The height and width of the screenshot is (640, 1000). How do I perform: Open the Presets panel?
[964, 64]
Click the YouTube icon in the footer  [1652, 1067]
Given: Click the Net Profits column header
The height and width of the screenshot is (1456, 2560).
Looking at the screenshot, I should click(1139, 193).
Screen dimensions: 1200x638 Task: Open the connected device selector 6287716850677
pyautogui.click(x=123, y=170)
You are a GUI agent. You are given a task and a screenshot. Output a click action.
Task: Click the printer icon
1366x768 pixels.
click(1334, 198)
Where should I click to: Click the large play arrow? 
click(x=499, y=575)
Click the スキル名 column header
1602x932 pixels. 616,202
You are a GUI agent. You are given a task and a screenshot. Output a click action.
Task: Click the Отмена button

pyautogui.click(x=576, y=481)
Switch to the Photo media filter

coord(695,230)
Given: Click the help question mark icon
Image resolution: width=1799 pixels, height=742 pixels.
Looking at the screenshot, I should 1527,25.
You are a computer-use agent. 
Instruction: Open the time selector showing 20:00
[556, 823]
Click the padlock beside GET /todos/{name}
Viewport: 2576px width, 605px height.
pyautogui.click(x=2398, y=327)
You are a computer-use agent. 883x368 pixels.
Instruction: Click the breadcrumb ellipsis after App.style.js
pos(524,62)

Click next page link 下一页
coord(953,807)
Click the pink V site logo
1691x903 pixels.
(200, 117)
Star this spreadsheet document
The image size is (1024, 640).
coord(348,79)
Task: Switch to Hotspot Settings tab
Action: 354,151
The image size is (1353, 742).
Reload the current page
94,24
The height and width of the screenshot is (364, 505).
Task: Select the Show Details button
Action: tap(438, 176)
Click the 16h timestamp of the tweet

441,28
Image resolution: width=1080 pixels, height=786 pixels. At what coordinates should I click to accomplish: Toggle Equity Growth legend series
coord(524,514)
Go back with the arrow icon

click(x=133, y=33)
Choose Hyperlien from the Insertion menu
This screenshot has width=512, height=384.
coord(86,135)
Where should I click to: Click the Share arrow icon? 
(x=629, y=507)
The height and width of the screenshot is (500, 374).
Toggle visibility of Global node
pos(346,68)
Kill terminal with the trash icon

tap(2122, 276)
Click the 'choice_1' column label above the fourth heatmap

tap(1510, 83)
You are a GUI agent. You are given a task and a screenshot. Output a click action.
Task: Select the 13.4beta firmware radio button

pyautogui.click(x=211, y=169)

····················

— What to produce —
Reproduce the items from the line containing "Star this spreadsheet document" up to and including the final line of the items, substituting "Refresh" for "Reload" and changing nothing else.

— Answer to this task —
Star this spreadsheet document
The image size is (1024, 640).
coord(348,79)
Task: Switch to Hotspot Settings tab
Action: 354,151
The image size is (1353, 742).
Refresh the current page
94,24
The height and width of the screenshot is (364, 505).
Task: Select the Show Details button
Action: tap(438, 176)
Click the 16h timestamp of the tweet

441,28
Image resolution: width=1080 pixels, height=786 pixels. At what coordinates should I click to accomplish: Toggle Equity Growth legend series
coord(524,514)
Go back with the arrow icon

click(x=133, y=33)
Choose Hyperlien from the Insertion menu
This screenshot has width=512, height=384.
coord(86,135)
Where should I click to: Click the Share arrow icon? 
(x=629, y=507)
The height and width of the screenshot is (500, 374).
Toggle visibility of Global node
pos(346,68)
Kill terminal with the trash icon

tap(2122, 276)
Click the 'choice_1' column label above the fourth heatmap

tap(1510, 83)
You are a GUI agent. You are given a task and a screenshot. Output a click action.
Task: Select the 13.4beta firmware radio button

pyautogui.click(x=211, y=169)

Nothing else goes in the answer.